● WYBRANY FRAGMENT

##############################

Reklama

„Bez Chrystusa świat nie mógłby istnieć”

25 listopada, w uroczystość Chrystusa Króla Wszechświata, Mszę św. w katedrze Trójcy Świętej w Drohiczynie w intencji stowarzyszeń katolickich i miejscowego Wyższego Seminarium Duchownego celebrował bp Antoni Dydycz. Ordynariusz wygłosił okolicznościową homilię i wręczył legitymacje nowym członkom obu stowarzyszeń.

Niedziela podlaska 50/2007

Bądź na bieżąco!

Zapisz się do newslettera

Niedzielną uroczystość poprzedziły rekolekcje dla członków Akcji Katolickiej i Katolickiego Stowarzyszenia Młodzieży z naszej diecezji oraz spotkania formacyjne w Domu Miłosierdzia im. Jana Pawła II w Sokołowie Podlaskim. Stowarzyszenia te wpisują się w strukturę Kościoła, prowadząc działalność w parafiach oraz na forum diecezjalnym.

##############################

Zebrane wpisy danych
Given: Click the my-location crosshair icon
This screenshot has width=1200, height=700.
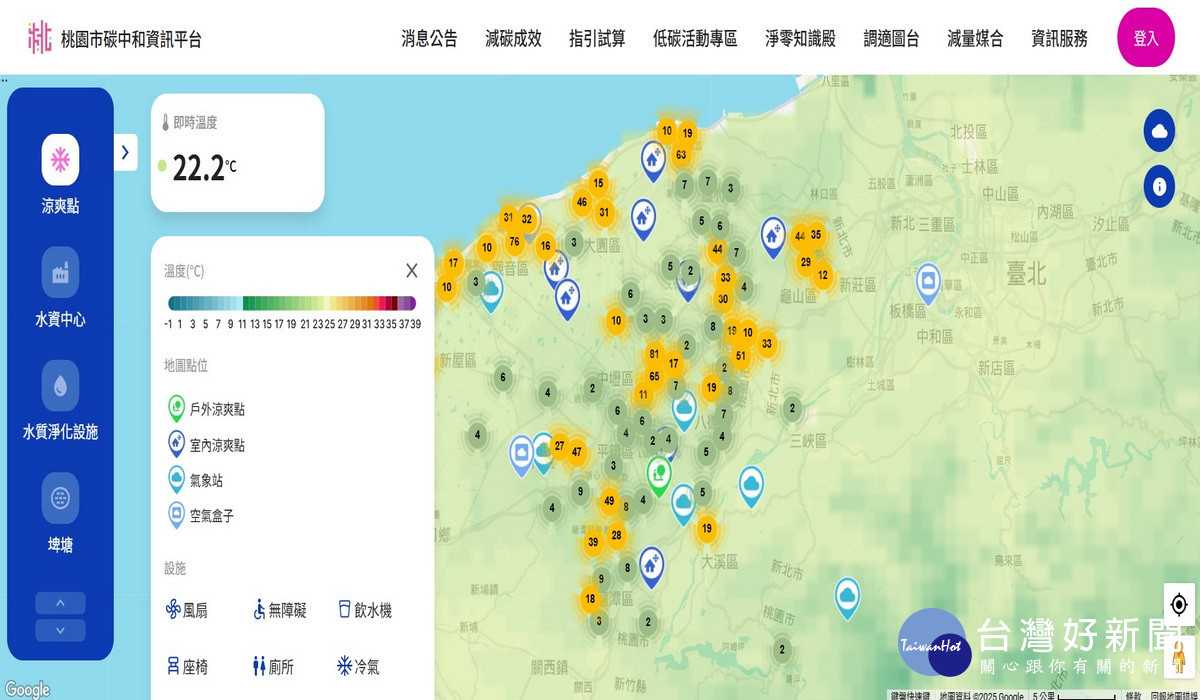Looking at the screenshot, I should click(x=1178, y=604).
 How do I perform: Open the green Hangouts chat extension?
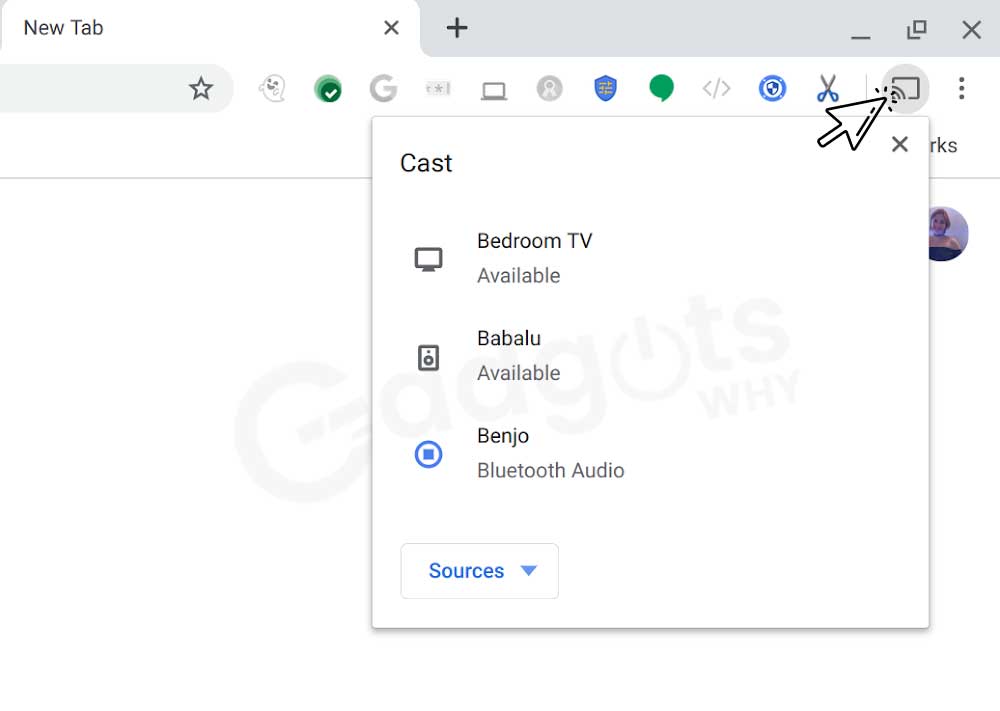click(x=661, y=89)
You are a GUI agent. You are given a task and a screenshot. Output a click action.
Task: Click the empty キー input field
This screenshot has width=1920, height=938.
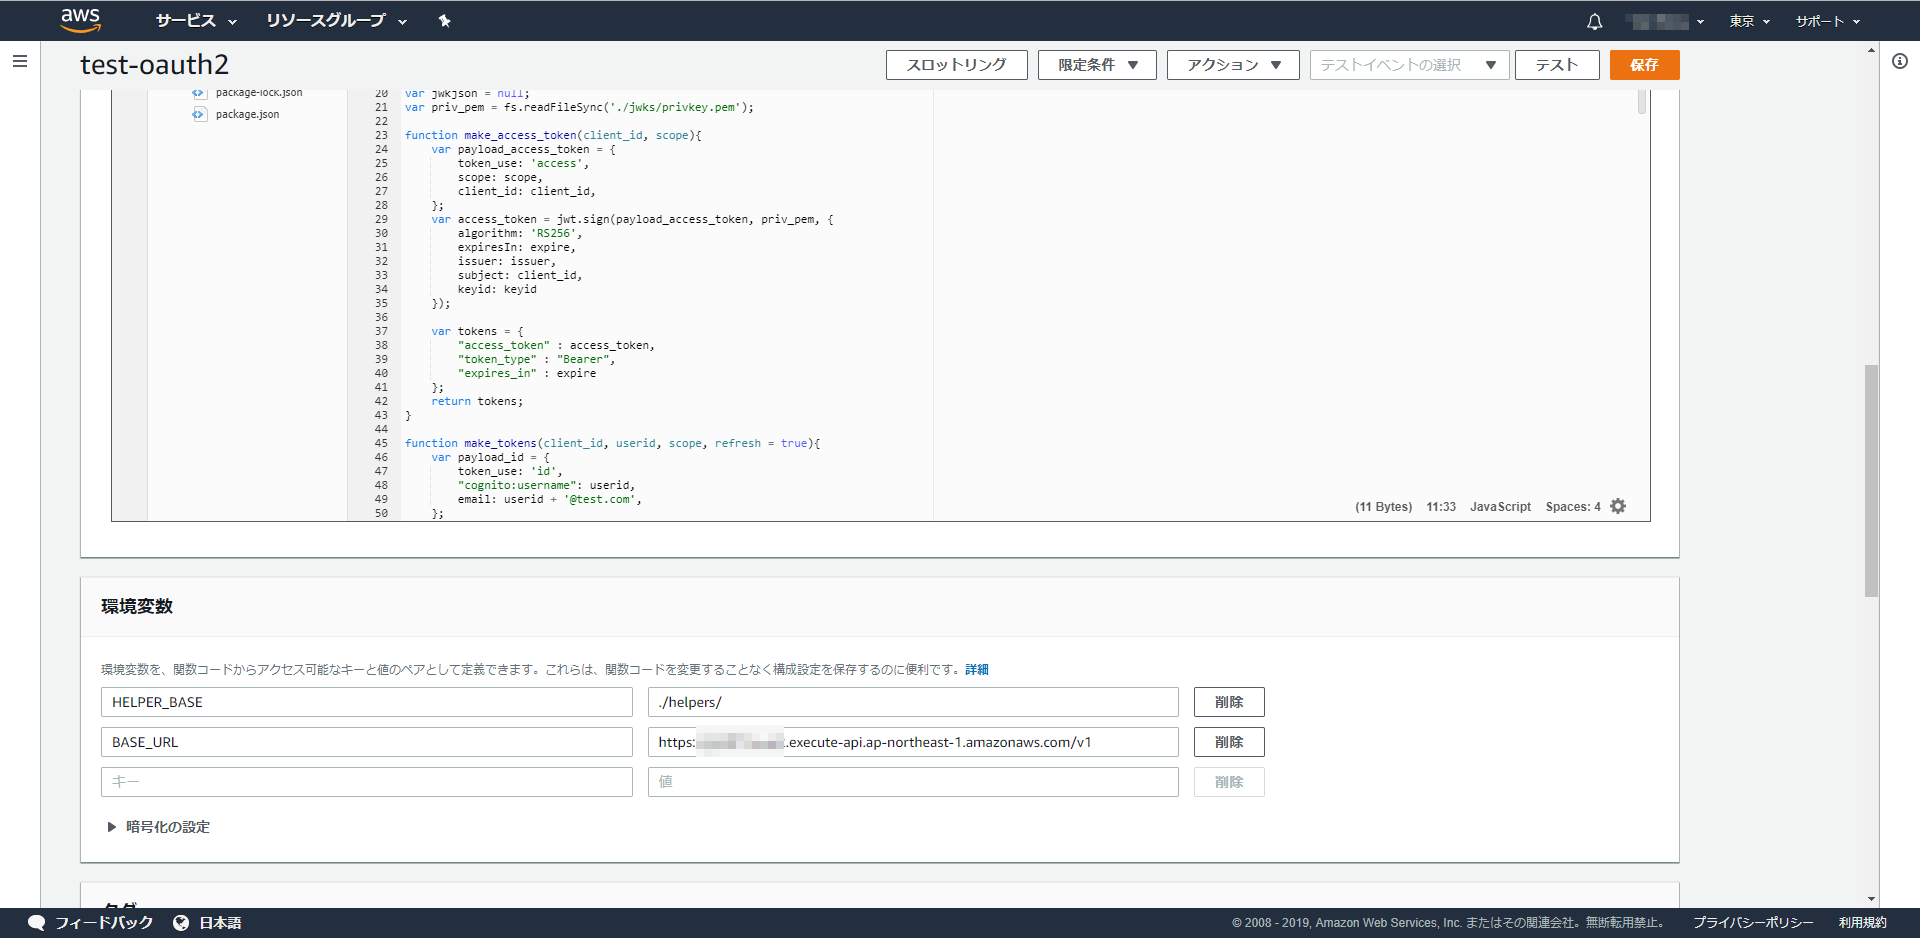pos(366,781)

##############################

● LISTA ZADAŃ
1 > Kto według artykułu o uroczystości w Drohiczynie celebrował Mszę św. w katedrze Trójcy Świętej 25 listopada?
2 > Proszę przytoczyć bez żadnych zmian ten fragment artykułu o uroczystości w Drohiczynie, który rozpoczyna się słowami zawierającymi „25 listopada, w”, a kończy na „członkom obu stowarzyszeń.”.
3 > Proszę wyjaśnić na podstawie artykułu o uroczystości w Drohiczynie, w jaki sposób stowarzyszenia katolickie wpisują się w strukturę Kościoła.

● ODPOWIEDZI DO ĆWICZENIA
1 > Mszę św. celebrował bp Antoni Dydycz.

2 >
25 listopada, w uroczystość Chrystusa Króla Wszechświata, Mszę św. w katedrze Trójcy Świętej w Drohiczynie w intencji stowarzyszeń katolickich i miejscowego Wyższego Seminarium Duchownego celebrował bp Antoni Dydycz. Ordynariusz wygłosił okolicznościową homilię i wręczył legitymacje nowym członkom obu stowarzyszeń.

3 > Stowarzyszenia te wpisują się w strukturę Kościoła, prowadząc działalność w parafiach oraz na forum diecezjalnym.